Task description »
Please keep to the lines below from the one with "Owners [tab] (576, 133)" through the one with "Контакти (38, 2547)", and restate them word for word, ends included.

Stored entries »
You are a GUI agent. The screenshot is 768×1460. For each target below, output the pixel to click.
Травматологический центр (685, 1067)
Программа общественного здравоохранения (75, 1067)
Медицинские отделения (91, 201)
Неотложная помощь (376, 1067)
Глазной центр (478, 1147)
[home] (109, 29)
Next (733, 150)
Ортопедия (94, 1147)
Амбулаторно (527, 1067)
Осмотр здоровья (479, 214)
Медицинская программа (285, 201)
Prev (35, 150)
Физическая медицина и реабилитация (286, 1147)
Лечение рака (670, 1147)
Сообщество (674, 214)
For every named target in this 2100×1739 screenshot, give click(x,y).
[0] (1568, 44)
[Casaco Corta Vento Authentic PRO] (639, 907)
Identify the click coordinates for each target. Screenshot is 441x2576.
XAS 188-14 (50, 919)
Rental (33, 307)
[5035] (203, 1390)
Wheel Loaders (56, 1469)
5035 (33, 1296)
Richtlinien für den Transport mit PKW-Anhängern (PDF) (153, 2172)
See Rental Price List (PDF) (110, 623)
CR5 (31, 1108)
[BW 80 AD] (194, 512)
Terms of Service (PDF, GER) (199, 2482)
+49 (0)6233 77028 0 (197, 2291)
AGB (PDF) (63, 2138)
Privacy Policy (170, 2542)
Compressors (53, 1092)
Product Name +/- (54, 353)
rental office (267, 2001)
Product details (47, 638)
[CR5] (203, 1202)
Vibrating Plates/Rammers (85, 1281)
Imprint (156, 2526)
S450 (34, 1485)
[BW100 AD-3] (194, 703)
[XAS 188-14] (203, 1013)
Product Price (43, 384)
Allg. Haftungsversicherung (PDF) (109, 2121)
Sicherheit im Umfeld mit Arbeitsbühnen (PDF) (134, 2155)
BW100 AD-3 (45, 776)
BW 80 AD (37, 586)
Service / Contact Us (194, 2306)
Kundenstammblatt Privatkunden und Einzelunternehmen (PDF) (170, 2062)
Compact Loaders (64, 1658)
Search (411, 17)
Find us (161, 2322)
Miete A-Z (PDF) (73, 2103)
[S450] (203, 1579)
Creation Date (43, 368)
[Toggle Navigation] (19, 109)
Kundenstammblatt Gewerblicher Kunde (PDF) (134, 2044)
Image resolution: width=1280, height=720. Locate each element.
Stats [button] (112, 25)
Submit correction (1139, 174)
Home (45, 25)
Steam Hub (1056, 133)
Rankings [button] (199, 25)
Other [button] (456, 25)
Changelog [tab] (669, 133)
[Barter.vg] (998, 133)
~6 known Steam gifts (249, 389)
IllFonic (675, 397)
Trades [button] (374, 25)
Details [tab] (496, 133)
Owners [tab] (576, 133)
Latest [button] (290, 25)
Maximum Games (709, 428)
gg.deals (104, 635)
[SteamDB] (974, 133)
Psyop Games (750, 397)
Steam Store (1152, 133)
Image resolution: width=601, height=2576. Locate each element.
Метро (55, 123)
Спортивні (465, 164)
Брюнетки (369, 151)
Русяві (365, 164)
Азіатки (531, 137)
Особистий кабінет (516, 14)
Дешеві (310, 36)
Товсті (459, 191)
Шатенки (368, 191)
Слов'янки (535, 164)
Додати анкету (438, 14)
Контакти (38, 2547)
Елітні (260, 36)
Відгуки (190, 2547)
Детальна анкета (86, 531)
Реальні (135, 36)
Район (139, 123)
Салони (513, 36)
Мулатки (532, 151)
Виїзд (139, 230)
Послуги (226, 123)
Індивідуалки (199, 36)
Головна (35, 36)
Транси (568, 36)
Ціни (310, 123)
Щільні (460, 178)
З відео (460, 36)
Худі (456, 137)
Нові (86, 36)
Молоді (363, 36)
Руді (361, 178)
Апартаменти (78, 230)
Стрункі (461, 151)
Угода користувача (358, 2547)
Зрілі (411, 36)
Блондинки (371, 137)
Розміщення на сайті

Response area »
Owners [tab] (576, 133)
Latest [button] (290, 25)
Maximum Games (709, 428)
gg.deals (104, 635)
[SteamDB] (974, 133)
Psyop Games (750, 397)
Steam Store (1152, 133)
Image resolution: width=601, height=2576. Locate each element.
Метро (55, 123)
Спортивні (465, 164)
Брюнетки (369, 151)
Русяві (365, 164)
Азіатки (531, 137)
Особистий кабінет (516, 14)
Дешеві (310, 36)
Товсті (459, 191)
Шатенки (368, 191)
Слов'янки (535, 164)
Додати анкету (438, 14)
Контакти (38, 2547)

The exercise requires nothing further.